Typhoon Fitow barrelled into China’s east coast early today, packing winds of more than 200 kilometres an hour, state media reported.
One person was reported dead in Wenzhou, a major city in Zhejiang where more than 1,200 homes collapsed, China National Radio (CNR) said in an online report.
The threat of the storm has forced about half a million people from their homes in China’s Zhejiang province and tens of thousands more in the country’s Fujiian province.
Thousands of fishermen were recalled to port and transport services in 35 cities have been affected with the suspension of train services.
Authorities evacuated hundreds of thousands of people and issued China’s highest alert yesterday as Typhoon Fitow approached the mainland.
The National Meteorological Centre issued a red alert for the storm, which was packing winds of up to 151 kilometres an hour as it moved towards the coast.
Winds rose to 201 km per hour in parts of Wenzhou, the official Xinhua news agency reported later, citing local flood control authorities.
Zhejiang has so far evacuated more than 574,000 people, while in Fujian 177,000 have been displaced, Xinhua said.
Two port workers in Wenzhou were missing and may have fallen into the sea, the agency added.
The storm also forced the suspension of bullet train services in several cities in Zhejiang, Fujian and Jiangxi provinces, Xinhua said.

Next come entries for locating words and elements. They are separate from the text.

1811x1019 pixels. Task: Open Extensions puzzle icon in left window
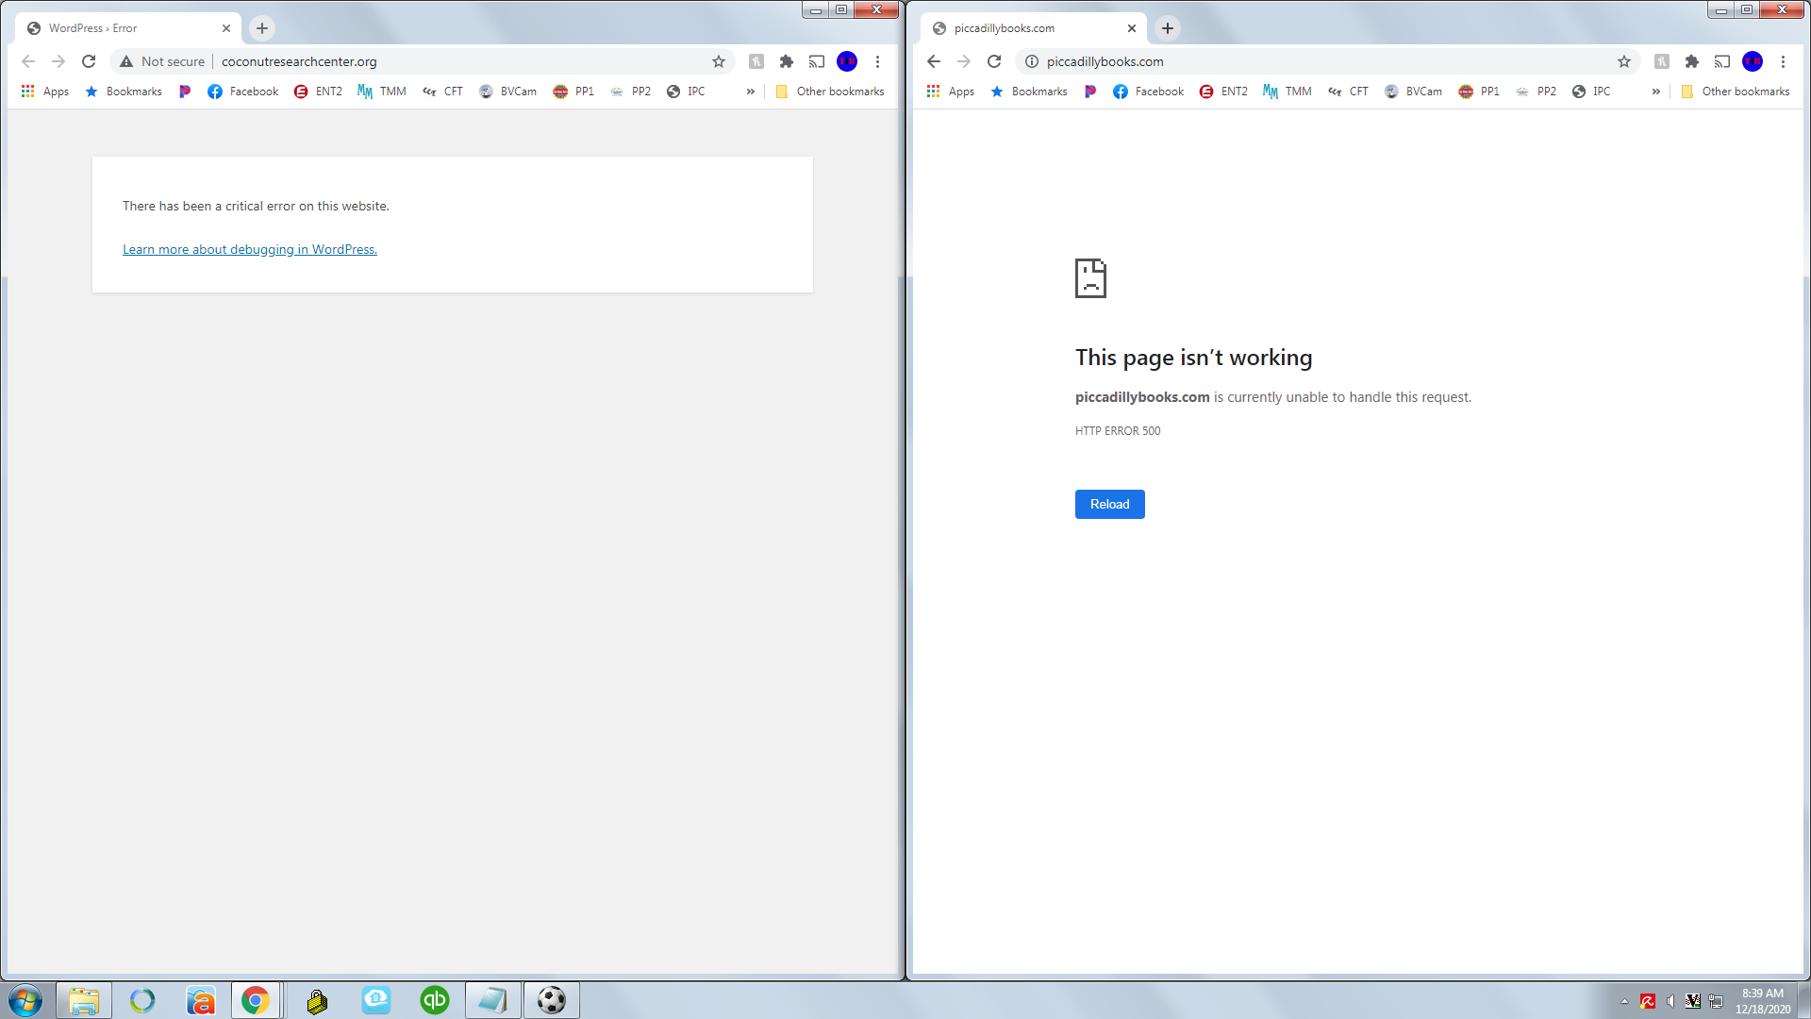point(786,61)
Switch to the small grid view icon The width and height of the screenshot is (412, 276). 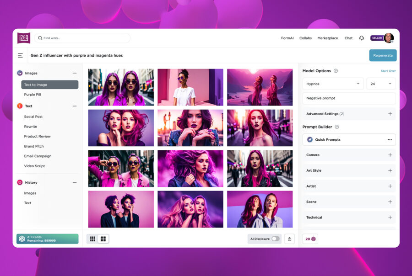pos(92,239)
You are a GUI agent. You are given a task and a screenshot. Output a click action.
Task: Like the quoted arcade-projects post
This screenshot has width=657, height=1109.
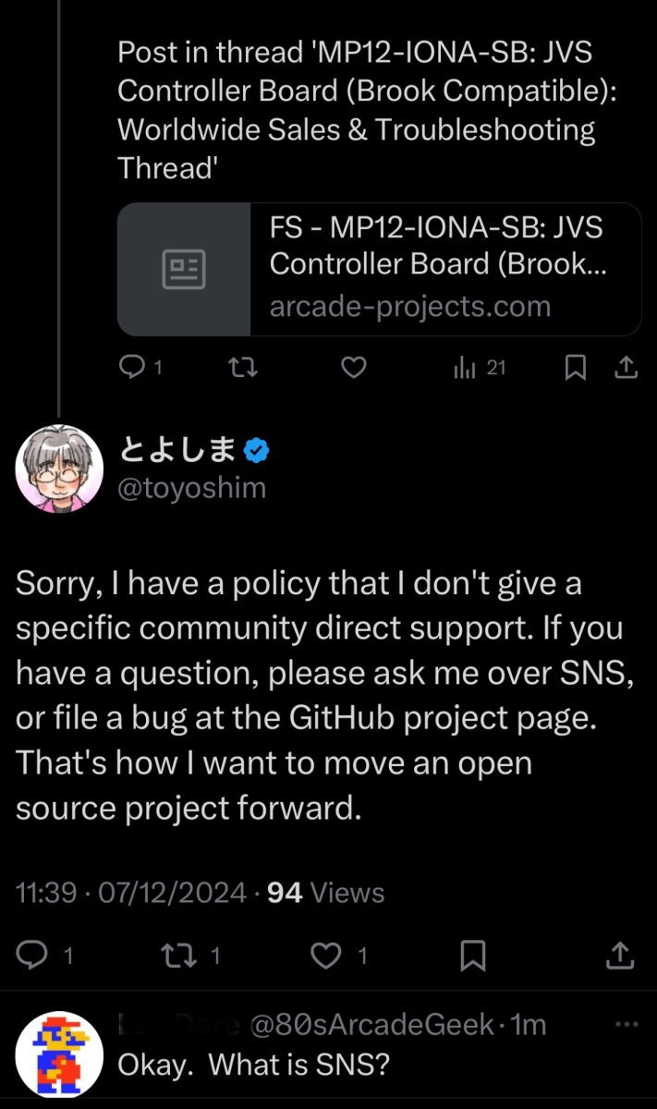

Wenzhou’s airport cancelled 27 flights Sunday, the agency said.
Chinese maritime authorities also issued red alerts, warning of storm tides and waves, with fishermen urged to return to port and local authorities told to prepare harbour facilities and sea walls for high tides.
In Zhejiang more than 35,000 boats returned to harbour while in Fujian nearly 30,000 vessels were called back, according to Xinhua.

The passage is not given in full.